Exercise instructions.
From the records below, take each line where the string "agent" shows up and copy it.

(Saved entries)
########

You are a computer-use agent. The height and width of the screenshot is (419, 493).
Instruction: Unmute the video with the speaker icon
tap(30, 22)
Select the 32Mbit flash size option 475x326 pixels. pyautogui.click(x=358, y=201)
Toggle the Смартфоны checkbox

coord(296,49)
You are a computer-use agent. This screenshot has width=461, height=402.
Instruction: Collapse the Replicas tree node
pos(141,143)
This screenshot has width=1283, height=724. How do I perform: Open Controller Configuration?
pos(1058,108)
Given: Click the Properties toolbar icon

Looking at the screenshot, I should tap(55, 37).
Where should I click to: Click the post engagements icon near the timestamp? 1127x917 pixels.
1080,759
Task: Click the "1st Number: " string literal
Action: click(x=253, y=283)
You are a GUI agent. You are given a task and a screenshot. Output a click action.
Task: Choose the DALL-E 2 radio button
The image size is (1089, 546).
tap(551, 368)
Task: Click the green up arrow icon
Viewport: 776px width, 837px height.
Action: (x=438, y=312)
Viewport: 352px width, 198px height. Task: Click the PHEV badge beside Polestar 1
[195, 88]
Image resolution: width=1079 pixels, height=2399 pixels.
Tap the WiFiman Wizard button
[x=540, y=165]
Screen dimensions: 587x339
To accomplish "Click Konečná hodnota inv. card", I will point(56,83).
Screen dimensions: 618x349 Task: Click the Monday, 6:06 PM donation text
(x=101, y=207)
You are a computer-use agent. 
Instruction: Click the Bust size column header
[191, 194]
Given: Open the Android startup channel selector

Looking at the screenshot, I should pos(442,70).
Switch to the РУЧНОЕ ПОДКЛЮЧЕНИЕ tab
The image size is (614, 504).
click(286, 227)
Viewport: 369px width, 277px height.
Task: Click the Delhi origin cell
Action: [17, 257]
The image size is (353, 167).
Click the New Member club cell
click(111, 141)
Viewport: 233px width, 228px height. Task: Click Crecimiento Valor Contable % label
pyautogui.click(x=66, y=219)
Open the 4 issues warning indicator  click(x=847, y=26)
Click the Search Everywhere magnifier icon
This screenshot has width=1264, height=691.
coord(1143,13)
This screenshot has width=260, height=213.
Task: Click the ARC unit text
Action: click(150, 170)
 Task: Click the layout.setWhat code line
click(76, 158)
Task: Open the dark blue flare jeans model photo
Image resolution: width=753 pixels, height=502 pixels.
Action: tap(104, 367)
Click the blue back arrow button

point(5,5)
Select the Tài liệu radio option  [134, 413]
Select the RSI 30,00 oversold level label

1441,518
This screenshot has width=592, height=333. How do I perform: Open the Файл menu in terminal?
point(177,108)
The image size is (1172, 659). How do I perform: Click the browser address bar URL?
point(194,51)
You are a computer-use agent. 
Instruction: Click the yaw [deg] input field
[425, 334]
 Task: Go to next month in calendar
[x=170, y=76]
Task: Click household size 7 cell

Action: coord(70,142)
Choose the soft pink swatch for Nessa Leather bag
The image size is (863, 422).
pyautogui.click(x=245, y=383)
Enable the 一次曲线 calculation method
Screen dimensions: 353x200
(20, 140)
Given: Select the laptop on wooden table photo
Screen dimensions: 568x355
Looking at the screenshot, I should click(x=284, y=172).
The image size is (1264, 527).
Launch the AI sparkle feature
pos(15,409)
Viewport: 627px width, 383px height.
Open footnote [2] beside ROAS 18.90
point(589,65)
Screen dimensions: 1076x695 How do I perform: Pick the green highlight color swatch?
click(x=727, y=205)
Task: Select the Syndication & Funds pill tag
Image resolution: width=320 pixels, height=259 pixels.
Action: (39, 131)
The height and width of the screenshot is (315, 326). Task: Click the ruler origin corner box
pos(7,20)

########

Response.
You are a computer-use agent. The height and width of the screenshot is (419, 493).
You are a computer-use agent. This screenshot has width=461, height=402.
You are a GUI agent. You are given a task and a screenshot. Output a click action.
You are a computer-use agent. 
You are a computer-use agent. 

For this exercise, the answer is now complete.